*Requirement*: Copy the part of the records that opens with the line containing "This screenshot has width=1748, height=858." and closes with the line containing "click(x=1465, y=1078)", reproducing every line unchanged and including both of those lines.

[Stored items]
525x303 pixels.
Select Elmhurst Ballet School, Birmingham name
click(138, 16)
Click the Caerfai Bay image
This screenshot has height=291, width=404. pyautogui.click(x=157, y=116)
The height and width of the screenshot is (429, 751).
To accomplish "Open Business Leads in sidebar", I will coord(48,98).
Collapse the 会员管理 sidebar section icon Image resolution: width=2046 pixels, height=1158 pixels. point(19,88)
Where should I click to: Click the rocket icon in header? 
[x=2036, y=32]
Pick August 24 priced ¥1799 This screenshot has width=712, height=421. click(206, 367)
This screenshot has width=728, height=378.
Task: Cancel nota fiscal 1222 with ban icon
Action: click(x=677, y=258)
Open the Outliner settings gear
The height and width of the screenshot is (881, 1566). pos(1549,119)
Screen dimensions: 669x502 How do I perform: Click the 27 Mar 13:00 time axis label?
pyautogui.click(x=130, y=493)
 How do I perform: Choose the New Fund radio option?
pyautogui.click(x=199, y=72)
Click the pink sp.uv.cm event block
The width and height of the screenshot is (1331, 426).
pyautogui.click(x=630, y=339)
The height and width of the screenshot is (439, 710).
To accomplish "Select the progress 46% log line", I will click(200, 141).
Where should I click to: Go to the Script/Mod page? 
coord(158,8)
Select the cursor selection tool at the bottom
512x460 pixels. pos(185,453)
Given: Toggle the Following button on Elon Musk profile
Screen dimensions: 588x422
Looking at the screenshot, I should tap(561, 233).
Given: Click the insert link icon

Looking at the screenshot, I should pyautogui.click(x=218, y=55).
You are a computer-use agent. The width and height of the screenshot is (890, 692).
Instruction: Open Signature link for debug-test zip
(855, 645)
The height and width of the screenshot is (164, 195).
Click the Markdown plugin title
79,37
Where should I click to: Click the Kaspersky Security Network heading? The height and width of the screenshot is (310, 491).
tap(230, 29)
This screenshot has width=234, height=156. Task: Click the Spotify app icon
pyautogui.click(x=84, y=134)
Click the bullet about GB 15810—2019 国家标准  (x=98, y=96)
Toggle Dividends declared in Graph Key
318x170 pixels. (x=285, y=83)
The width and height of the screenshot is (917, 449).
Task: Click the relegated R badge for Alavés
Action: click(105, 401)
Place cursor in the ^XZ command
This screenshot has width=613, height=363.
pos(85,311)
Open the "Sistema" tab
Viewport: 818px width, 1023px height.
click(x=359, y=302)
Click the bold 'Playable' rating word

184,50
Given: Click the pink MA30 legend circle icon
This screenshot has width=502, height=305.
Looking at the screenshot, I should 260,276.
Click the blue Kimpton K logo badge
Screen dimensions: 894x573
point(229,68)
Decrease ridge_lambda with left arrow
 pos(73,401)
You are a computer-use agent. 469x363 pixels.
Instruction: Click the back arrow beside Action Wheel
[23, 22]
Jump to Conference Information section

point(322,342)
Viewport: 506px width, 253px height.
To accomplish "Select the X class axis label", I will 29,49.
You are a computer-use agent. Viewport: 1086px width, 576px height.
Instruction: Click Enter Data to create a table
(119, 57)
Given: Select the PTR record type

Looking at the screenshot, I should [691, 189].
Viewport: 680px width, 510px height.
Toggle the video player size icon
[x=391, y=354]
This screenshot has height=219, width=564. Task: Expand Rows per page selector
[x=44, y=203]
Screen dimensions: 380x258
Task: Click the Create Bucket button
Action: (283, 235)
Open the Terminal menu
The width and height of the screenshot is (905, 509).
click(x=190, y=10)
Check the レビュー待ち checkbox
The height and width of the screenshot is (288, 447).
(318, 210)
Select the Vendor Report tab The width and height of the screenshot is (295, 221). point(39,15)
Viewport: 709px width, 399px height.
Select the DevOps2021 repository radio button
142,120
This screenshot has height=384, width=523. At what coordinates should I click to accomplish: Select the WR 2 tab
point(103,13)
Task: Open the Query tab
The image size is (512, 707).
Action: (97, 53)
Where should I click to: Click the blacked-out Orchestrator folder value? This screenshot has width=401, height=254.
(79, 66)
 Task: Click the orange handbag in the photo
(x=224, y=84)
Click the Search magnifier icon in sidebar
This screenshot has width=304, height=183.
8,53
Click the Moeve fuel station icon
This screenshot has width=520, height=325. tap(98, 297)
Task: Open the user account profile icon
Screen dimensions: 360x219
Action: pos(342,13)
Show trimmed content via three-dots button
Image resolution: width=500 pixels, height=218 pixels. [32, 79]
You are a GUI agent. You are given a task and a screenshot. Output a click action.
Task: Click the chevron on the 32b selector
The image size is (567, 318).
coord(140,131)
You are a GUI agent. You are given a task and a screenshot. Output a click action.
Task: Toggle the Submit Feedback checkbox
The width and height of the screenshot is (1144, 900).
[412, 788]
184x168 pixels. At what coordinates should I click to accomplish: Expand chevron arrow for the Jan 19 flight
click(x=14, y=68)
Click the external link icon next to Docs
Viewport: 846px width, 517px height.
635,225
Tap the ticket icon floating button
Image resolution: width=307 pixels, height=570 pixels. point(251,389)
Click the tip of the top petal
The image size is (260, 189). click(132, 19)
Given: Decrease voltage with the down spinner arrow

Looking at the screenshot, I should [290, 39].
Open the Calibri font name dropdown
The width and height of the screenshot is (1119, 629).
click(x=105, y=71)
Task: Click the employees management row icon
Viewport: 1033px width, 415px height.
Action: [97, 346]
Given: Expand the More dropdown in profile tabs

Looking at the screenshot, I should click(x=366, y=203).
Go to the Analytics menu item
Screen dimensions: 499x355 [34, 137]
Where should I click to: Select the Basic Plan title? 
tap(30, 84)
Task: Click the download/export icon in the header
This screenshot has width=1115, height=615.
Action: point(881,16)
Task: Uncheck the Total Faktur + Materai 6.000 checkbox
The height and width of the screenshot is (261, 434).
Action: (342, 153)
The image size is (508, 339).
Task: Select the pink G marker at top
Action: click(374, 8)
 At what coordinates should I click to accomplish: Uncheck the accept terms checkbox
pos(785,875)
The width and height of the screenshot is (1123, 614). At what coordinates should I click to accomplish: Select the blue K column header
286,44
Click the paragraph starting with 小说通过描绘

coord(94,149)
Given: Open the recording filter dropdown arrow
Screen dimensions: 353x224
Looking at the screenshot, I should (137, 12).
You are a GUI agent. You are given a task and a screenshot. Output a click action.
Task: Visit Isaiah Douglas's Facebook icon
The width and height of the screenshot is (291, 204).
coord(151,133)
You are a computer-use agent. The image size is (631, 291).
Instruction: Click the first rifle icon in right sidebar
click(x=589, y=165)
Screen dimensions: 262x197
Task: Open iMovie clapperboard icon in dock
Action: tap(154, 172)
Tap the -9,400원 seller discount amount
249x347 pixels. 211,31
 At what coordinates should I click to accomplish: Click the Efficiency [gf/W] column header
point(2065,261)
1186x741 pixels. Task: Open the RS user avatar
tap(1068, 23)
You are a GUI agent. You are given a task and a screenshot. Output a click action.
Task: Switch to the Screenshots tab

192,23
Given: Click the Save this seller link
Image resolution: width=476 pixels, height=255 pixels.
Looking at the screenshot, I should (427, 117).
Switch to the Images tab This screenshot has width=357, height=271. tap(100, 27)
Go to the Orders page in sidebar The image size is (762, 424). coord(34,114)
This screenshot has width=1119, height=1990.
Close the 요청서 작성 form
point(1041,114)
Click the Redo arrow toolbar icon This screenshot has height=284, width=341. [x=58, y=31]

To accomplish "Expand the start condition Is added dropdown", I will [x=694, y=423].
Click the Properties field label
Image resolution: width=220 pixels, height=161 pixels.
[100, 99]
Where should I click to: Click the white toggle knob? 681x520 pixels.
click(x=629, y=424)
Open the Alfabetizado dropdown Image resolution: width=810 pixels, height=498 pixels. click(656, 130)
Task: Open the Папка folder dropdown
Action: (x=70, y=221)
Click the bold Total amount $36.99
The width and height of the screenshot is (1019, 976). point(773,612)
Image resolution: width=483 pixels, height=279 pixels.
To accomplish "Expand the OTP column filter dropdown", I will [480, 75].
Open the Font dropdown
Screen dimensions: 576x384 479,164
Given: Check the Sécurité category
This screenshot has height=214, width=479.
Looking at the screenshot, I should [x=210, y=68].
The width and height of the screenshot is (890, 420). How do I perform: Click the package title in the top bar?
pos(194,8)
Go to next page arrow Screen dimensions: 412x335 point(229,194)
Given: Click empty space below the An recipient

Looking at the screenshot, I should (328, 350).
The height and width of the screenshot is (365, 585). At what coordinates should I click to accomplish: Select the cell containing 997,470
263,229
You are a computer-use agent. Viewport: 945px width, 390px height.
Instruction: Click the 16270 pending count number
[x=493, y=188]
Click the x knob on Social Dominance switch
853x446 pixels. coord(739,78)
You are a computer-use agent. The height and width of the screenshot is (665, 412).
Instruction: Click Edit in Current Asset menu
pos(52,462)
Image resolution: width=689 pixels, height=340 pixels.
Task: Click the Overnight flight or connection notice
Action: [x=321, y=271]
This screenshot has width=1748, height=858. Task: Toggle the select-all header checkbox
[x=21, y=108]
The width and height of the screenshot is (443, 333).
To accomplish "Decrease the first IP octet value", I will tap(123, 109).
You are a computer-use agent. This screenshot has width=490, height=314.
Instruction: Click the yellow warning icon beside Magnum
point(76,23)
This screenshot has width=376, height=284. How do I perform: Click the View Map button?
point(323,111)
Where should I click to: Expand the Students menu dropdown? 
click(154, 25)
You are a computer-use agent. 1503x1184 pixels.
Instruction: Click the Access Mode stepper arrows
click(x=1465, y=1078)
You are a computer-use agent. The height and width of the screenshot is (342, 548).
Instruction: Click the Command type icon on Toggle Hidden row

*Task output*:
This screenshot has width=1748, height=858. Task: Toggle the select-all header checkbox
[x=21, y=108]
The width and height of the screenshot is (443, 333).
To accomplish "Decrease the first IP octet value", I will tap(123, 109).
You are a computer-use agent. This screenshot has width=490, height=314.
Instruction: Click the yellow warning icon beside Magnum
point(76,23)
This screenshot has width=376, height=284. How do I perform: Click the View Map button?
point(323,111)
Where should I click to: Expand the Students menu dropdown? 
click(154, 25)
You are a computer-use agent. 1503x1184 pixels.
Instruction: Click the Access Mode stepper arrows
click(x=1465, y=1078)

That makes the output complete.